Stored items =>
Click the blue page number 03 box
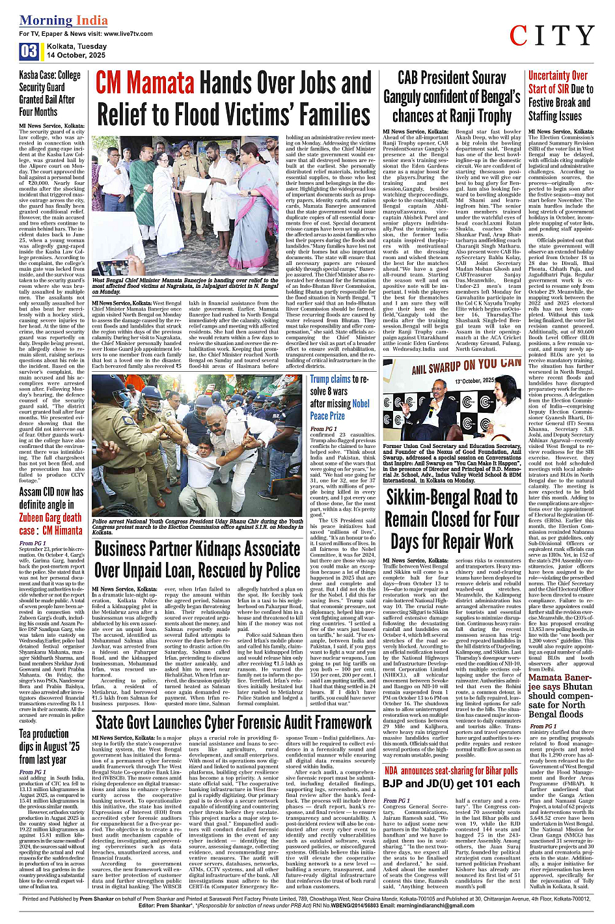[28, 51]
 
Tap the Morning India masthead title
[64, 20]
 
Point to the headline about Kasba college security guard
[50, 93]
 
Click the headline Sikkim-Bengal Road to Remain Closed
[452, 519]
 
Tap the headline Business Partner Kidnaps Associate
[197, 559]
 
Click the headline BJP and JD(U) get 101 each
[451, 783]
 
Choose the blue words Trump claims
[331, 379]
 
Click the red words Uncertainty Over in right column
[558, 76]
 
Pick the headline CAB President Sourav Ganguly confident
[452, 96]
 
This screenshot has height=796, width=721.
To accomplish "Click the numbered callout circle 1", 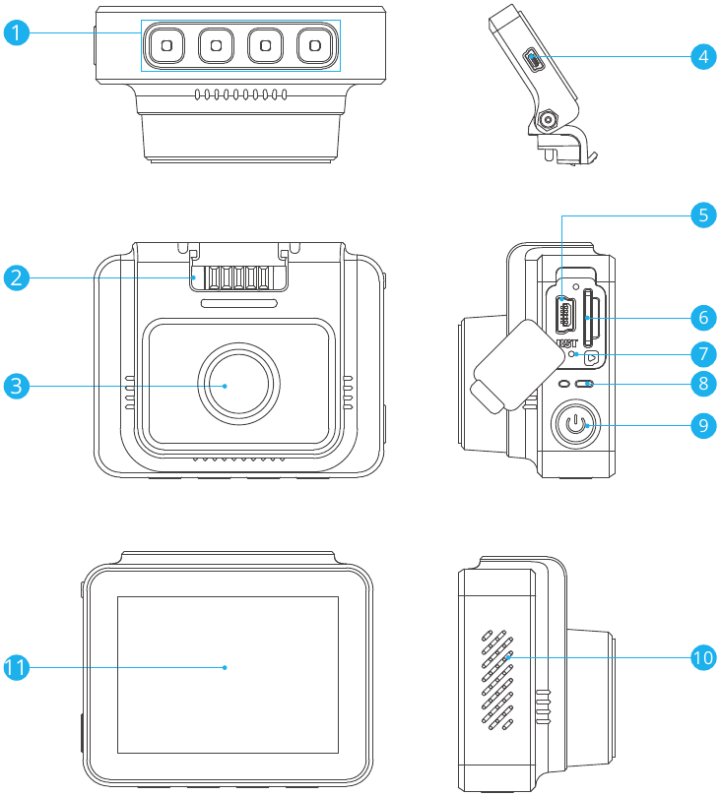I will click(x=15, y=33).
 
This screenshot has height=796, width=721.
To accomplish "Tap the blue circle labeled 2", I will click(x=15, y=277).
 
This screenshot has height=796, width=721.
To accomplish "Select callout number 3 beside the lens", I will click(x=15, y=386).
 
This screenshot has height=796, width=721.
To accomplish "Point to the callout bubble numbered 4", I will click(x=702, y=56).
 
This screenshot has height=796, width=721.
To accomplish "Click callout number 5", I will click(x=702, y=215).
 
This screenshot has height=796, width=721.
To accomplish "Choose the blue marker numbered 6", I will click(x=702, y=318).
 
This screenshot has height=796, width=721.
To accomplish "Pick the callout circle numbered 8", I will click(x=702, y=384).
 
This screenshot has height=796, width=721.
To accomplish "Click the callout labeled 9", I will click(x=702, y=425).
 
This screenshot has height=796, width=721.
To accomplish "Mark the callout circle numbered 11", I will click(x=15, y=667).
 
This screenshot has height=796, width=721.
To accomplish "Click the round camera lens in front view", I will click(x=226, y=386).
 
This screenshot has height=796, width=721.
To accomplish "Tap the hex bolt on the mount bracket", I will click(x=546, y=122).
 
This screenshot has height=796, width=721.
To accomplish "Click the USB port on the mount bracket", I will click(x=534, y=61).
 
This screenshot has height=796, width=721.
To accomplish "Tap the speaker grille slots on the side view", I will click(x=497, y=679).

WHAT YOU HAVE TO DO => Find every line in the entries above that contains the word "mount" and copy each one out. Case counts.

RESULT OF THIS TASK =>
To accomplish "Tap the hex bolt on the mount bracket", I will click(x=546, y=122).
To accomplish "Click the USB port on the mount bracket", I will click(x=534, y=61).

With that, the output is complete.